So I finished playing the new Grand Theft Auto today. I think I’m supposed to act slightly embarrassed that I continued playing it for this long (“Maybe I shouldn’t admit this publicly but…”) but hey, I enjoy playing a new video game once every three or four years and besides, I didn’t beat the game—that would require me to spend a few months retrying missions until i completed them with a gold rating, tracking down objects impossible to find without internet assistance, and then continuing indefinitely through xbox live missions—I just finished story mode.

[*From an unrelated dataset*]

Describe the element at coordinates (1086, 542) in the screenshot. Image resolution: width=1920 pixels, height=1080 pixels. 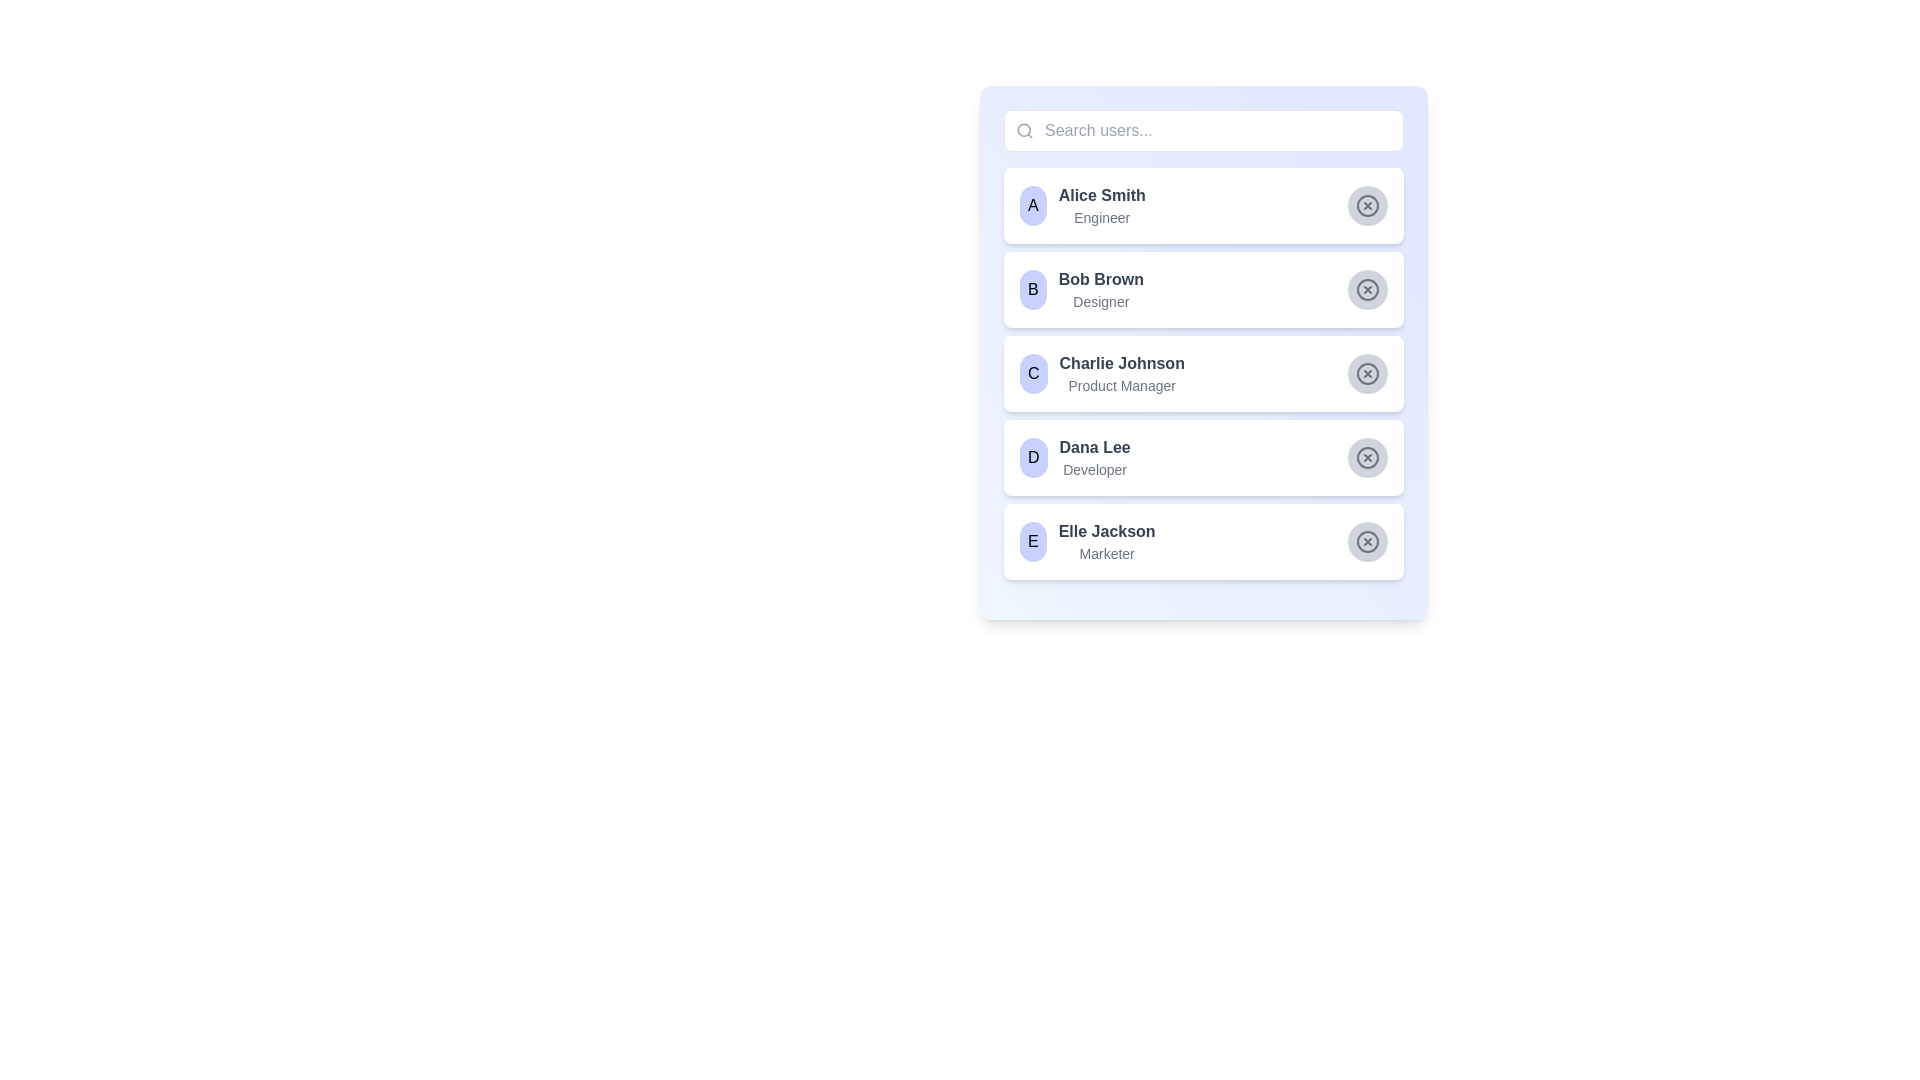
I see `to select the user 'Elle Jackson' from the list item containing an avatar and textual details, positioned as the fifth item in the sidebar list` at that location.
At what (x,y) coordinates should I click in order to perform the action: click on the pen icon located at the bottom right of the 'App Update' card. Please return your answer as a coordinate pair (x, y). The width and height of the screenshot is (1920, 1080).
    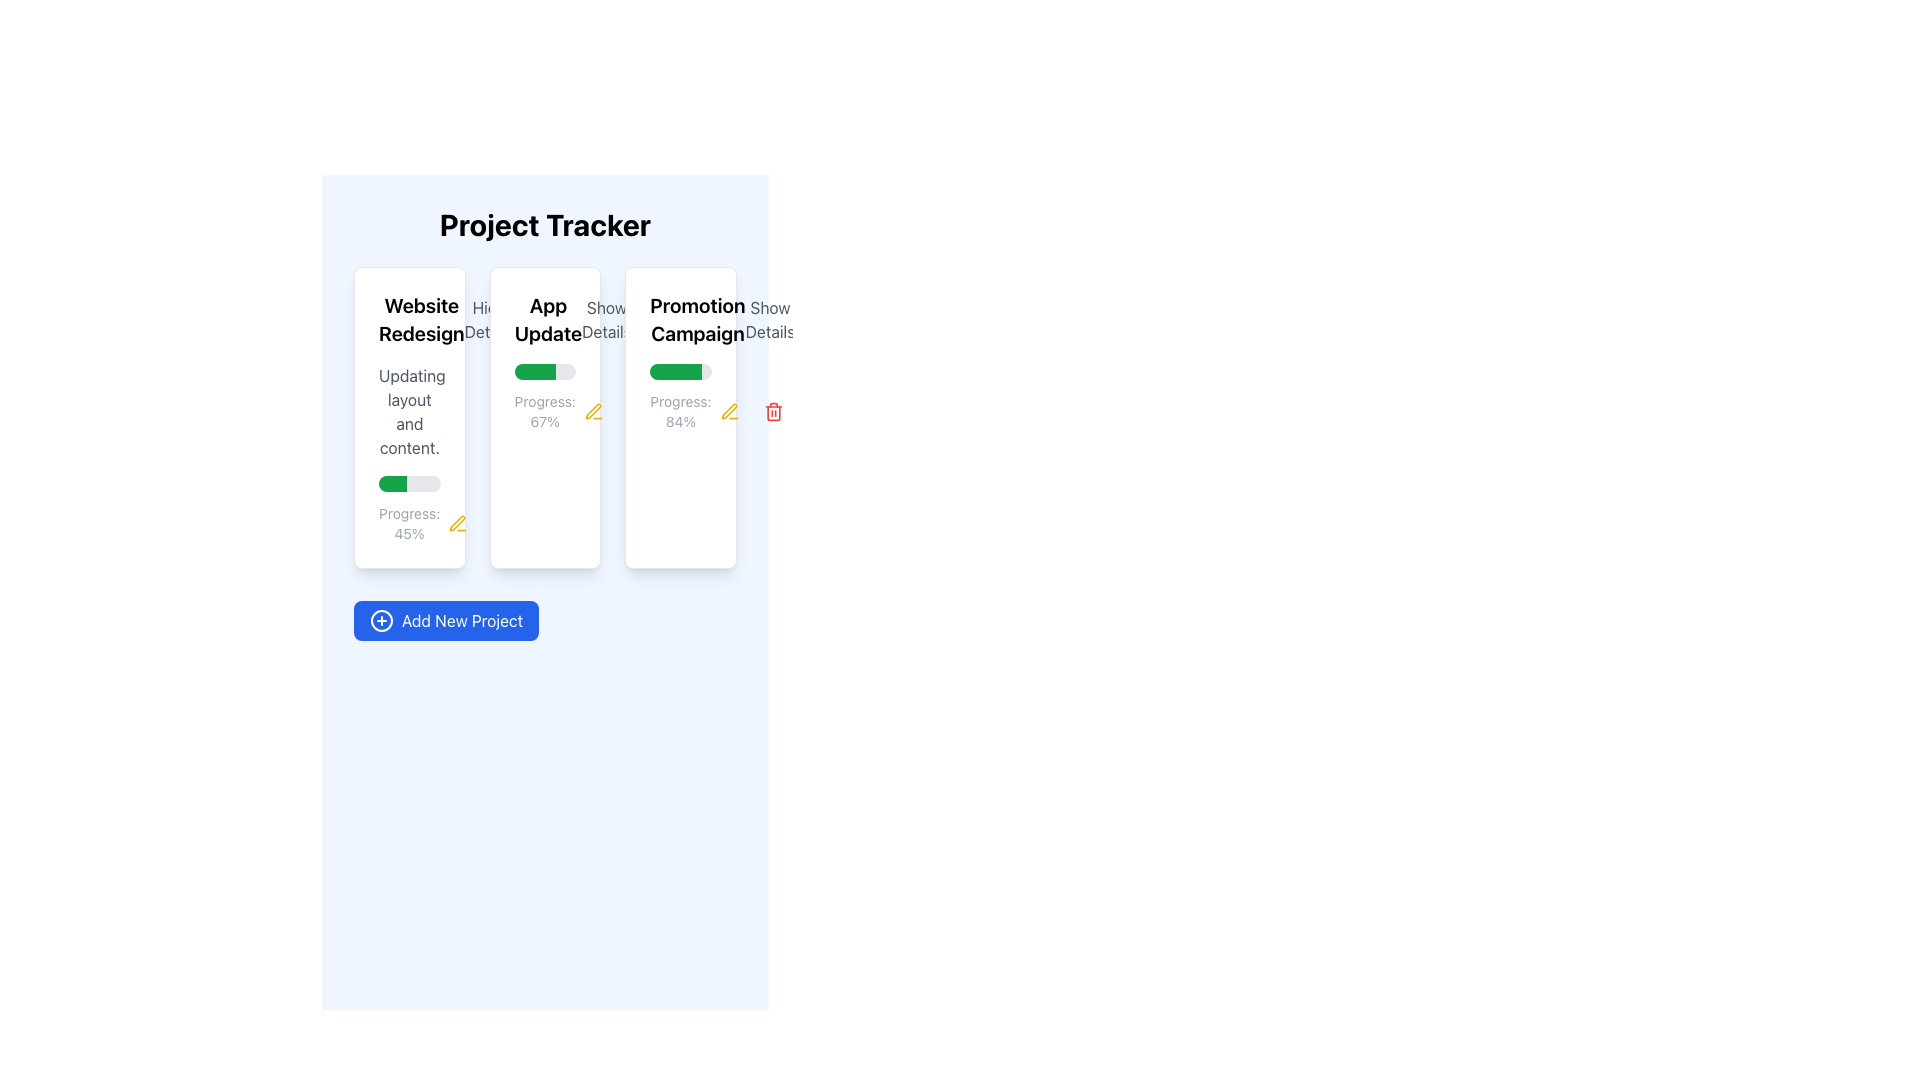
    Looking at the image, I should click on (592, 410).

And why was this my one game in the past three or for years? I don’t know— probably because I’m not good at first person shooters, fear that I might become addicted to any sports game and once upon a time got really into Grand Theft Autos 2, III, and San Andreas. The simulacra aspect is appealing to me, as is the ability to shoot, explode, or run over random characters. What can I say? At it’s best, the game’s heists play out like those a Donald Westlake novel, and at its worst, the game’s conspiracy-heavy storyline disappears up it’s own ass like something written by Ellroy.
Naturally, that’s the part where the new game loses me: Just as the L.A. Trilogy (I’m thinking of Big Nowhere in particular) ‘s supposed uncovering of the city’s corrupt, hidden history was undone by its moving too far in the other direction, unnecessarily creating an L.A. where the Sleepy Lagoon murder was committed by a corrupt, racist policeman out for blood, GTA5 presents this remarkably interconnected world or peoples, companies, places and whatever and then places nearly its entire development in the hands of the three main characters, the Federal Investigations Bureau and …. (its hinted at) aliens.
Whatever, it’s not only just a game but a game that I decided to play because I for whatever reason find some pleasure in the occasional robbing of virtual banks. But I’m here writing a tumblr post about it because that sort of defeatist, above-it-all worldview is so typical of (duh) so many video game playing semi-smart bros and so malignant, smug and all-encompassing that it can literally make otherwise nice people impossible to spend time with. And back in the game, it comes through not only in the power structure of the fictional city but in just about every pixel or dot on the screen from the tongue-in-cheek radio broadcasts (you can youtube “Weasel News,” though the station’s name is evidence enough) to the foreign film parodies that you can watch in the theater and the fact that the easiest way to make money is through insider stock trading. The whole thing is very #capitalistrealism.
One possible point of optimism: Art/entertainment/cultural products that promote this sort of stoner worldview tend to be easily to spot, usually because they can’t help but implicate their own position it. Enter Jimmy, the main character’s lazy, idiot son who prefers to spend his time smoking weed and playing a Grand Theft Auto-esque video game. I imagine that the people at Rockstar created him as such in order to gesture toward their own cleverness or creativity, but instead he serves as a nice example of why self-awareness isn’t always a virtue.